The Dassault Falcon 5X was a business jet that had been under developed at said manufacturer's facilities for some time. Unfortunately, engine problems resulted in the cancellation of the plane, which was followed up by the start of another project that would use engines from another manufacturer. As a result, while the Dassault Falcon 5X might have had promise, that promise will never be lived up to.
The Dassault Falcon 5X started up in 2006. However, the initial plane was code-named SMS, which was short for "Super Mid-size." Besides that, there wasn't a lot of other information released about it at the time. Something that was perhaps unsurprising considering the state of the project at that point in time.
2. Supposed to Be Powered by Rolls-Royce Engines
With that said, there was one interesting piece of information that was released at that point in time. In short, the plane was expected to be powered by a pair of Rolls-Royce engines. To be exact, the engines were supposed to be Rolls-Royce RB282 engines, which were being developed for the sake of what would become the Dassault Falcon 5X. Unfortunately, things didn't pan out in both cases.

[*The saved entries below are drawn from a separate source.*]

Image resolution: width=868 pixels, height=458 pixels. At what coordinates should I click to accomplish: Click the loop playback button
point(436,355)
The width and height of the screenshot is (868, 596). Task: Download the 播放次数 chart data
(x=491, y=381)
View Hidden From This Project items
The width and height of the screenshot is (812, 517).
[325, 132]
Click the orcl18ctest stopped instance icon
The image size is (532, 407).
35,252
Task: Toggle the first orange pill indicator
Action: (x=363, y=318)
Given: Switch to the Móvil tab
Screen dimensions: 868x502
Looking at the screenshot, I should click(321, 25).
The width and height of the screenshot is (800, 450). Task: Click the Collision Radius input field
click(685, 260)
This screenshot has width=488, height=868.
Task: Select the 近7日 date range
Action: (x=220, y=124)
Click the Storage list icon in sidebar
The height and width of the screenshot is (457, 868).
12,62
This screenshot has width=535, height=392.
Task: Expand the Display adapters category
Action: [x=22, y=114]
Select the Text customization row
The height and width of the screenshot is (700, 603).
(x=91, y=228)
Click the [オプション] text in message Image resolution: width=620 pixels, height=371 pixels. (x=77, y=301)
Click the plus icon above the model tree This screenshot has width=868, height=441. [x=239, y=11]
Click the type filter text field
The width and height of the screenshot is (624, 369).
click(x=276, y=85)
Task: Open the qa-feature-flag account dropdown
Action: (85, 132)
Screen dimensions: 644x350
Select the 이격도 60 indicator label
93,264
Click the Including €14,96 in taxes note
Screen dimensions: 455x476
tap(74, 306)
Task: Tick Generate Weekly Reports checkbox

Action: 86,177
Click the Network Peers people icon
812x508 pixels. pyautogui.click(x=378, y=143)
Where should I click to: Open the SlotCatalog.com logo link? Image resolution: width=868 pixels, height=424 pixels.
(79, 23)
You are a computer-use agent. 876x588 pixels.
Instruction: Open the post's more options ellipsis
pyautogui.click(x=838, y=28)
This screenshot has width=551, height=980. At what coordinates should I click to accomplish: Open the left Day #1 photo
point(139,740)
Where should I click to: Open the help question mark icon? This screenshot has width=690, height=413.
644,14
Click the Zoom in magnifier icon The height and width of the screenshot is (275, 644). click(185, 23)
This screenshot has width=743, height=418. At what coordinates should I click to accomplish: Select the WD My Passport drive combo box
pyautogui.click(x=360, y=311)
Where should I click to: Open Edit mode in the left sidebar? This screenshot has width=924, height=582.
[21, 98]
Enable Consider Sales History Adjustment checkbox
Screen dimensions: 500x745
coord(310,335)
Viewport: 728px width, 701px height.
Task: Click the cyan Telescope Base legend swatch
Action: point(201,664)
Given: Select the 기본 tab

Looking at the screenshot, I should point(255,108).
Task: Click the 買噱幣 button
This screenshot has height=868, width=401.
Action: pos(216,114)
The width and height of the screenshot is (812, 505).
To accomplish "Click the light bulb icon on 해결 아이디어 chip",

3. Revamped Because of Great Recession
Given that it started up in 2006, it should come as no surprise to learn that the project that would become the Dassault 5X was impacted to a considerable extent by the Great Recession, which sent changes rippling throughout countless sectors in the business world. In this case, interest in super mid-sized planes plummeted, which explains why the Dassault 5X went on to become a long-range plane with a large cabin. Something that wasn't impacted as much by the fallout of the Great Recession.
4. Engine Got Changed
One of the changes that were made as part of the revamp of the project that would become the Dassault 5X was its engines. In short, the Rolls-Royce RB282 engines were rejected. Instead, Dassault decided to go with the Safran Silvercrest, which comes from Safran Aircraft Engines. With that said, it is no exaggeration to say that the Safran Silvercrest has run into its share of problems as well.
5. Delayed Because of Engine Problems
For example, the Dassault Falcon 5X was supposed to be introduced in 2017. However, that plan fell through when Safran run into problems with the Safran Silvercrest engines, which the result that what were supposed to have been completed in 2013 were instead postponed to 2017. Suffice to say that this didn't do wonders for the prospects of the project as a whole, particularly since it wasn't the sole issue that popped up.
6. Dassault Demanded Compensation from Safran
Perhaps unsurprisingly, the delay caused by the problems with the Safran Silvercrest had a very material impact on the Dassault 5X. To be exact, Dassault had to put a freeze on production, which wasn't helped by the fact that some of its clients actually cancelled their orders for the plane. Due to this, Dassault took the step of seeking compensation from Safran, which makes it very clear where they put a significant share of the blame.
7. Initial Flight in July of 2017
It wasn't until July of 2017 that the Dassault 5X saw its initial flight, which was intended as a stepping stone for further flight tests in 2018 so that it could start seeing use in 2020. Unfortunately, further testing revealed further problems.
8. Dassault Considered Changing Engines
In October of 2017, further testing revealed that there were further problems, meaning that the Dassault 5X wasn't going to be meeting the 2020 introduction date. Due to this, Dassault stated that changing engines wasn't ruled out, which was a very unsurprising response considering what had been happening up until that point.
9. Terminated in December of 2017
Finally, Dassault went ahead with the decision to terminate the project in December of 2017. Its reasoning was simple, seeing as how it couldn't count on the Safran Silvercrest engines, which in turn, mean that it couldn't carry out its own plans for the plane.
10. Had Some Interesting Features
This was rather unfortunate because the Dassault 5X had some rather interesting features. For example, it boasted a zenith window on its roof, which would've let in more light into the cabin than otherwise possible.